L1446: // determine what POSIX API's are present and do appropriate
L1447: // configuration
nits - 'determine' -> 'Determine'
- needs period at end of the sentence
L1455: // 1. Check for CLOCK_MONOTONIC support
nit - needs period at end of the sentence
L1462: // we do dlopen's in this particular order due to bug in linux
L1463: // dynamical loader (see 6348968) leading to crash on exit
nits - 'we' -> 'We'
- needs period at end of the sentence
typo - 'dynamical' -> 'dynamic'
L1481: // we assume that if both clock_gettime and clock_getres
support
L1482: // CLOCK_MONOTONIC then the OS provides true high-res
monotonic clock
nits - 'we' -> 'We'
- needs period at end of the sentence
L1486: clock_gettime_func(CLOCK_MONOTONIC, &tp) == 0) {
nit - extra space before '=='
L1487: // yes, monotonic clock is supported
nits - 'yes' -> 'Yes'
- needs period at end of the sentence
L1491: // close librt if there is no monotonic clock
nits - 'close' -> 'Close'
- needs period at end of the sentence
L1499: // 2. Check for pthread_condattr_setclock support
L1503: // libpthread is already loaded
L1511: // Now do general initialization
nit - needs period at end of the sentence
L1591: if (timeout < 0)
L1592: timeout = 0;
nit - missing braces
L1609: // More seconds than we can add, so pin to max_secs
L1658: // More seconds than we can add, so pin to max_secs
nit - needs period at end of the sentence
L1643: // Absolue seconds exceeds allow max, so pin to max_secs
typo - 'Absolue' -> 'Absolute'
nit - needs period at end of the sentence
src/os/posix/vm/os_posix.hpp
L149: ~PlatformEvent() { guarantee(0, "invariant"); }
L185: ~PlatformParker() { guarantee(0, "invariant"); }
nit - '0' should be 'false' or just call fatal()

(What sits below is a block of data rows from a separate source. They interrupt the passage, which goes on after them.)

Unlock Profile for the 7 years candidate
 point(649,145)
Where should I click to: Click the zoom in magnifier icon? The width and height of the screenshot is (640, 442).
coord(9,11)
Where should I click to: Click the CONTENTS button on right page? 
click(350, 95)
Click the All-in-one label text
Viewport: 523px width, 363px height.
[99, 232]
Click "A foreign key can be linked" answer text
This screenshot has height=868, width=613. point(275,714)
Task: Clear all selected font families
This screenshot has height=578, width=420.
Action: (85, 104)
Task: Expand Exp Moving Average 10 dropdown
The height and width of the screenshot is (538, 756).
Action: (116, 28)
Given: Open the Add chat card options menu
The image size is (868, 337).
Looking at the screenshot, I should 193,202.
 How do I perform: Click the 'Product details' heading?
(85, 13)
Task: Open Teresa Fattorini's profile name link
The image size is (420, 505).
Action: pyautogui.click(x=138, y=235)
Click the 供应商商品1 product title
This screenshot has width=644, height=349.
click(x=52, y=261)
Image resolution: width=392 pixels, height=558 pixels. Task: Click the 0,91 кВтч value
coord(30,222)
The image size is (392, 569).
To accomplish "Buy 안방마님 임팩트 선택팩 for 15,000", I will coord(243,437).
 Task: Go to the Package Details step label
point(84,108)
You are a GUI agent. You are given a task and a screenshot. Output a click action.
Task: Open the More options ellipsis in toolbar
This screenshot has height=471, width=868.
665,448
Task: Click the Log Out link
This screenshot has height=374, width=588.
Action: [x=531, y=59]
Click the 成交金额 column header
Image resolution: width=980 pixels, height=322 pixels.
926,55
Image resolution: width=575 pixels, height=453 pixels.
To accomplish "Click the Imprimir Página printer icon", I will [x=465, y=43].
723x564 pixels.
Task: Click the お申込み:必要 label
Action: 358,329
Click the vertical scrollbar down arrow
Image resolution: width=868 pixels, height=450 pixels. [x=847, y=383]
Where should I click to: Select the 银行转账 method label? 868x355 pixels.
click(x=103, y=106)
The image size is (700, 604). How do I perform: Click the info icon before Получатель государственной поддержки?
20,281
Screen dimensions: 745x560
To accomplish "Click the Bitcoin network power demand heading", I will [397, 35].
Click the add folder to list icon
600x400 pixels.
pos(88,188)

src/os/solaris/vm/os_solaris.cpp
No comments.
src/os/solaris/vm/os_solaris.hpp
No comments.
As Robbin said, this is very hard to review and be sure that everything
is relocated correctly. I tried to look at this code a couple of different
ways and nothing jumped out at me as wrong.
I did my usual crawl style review through posix.cpp and posix.hpp. I only
found nits and typos that you can chose to ignore since you're on a time
crunch here.
Thumbs up!
Dan
First a big thank you to Thomas Stuefe for testing various versions of
this on AIX.
This is primarily a refactoring and cleanup exercise (ie lots of
deleted duplicated code!).
I have taken the PlatformEvent, PlatformParker and Parker::* code, out
of os_linux and moved it into os_posix for use by Linux, OSX, BSD, AIX
and perhaps one day Solaris (more on that later).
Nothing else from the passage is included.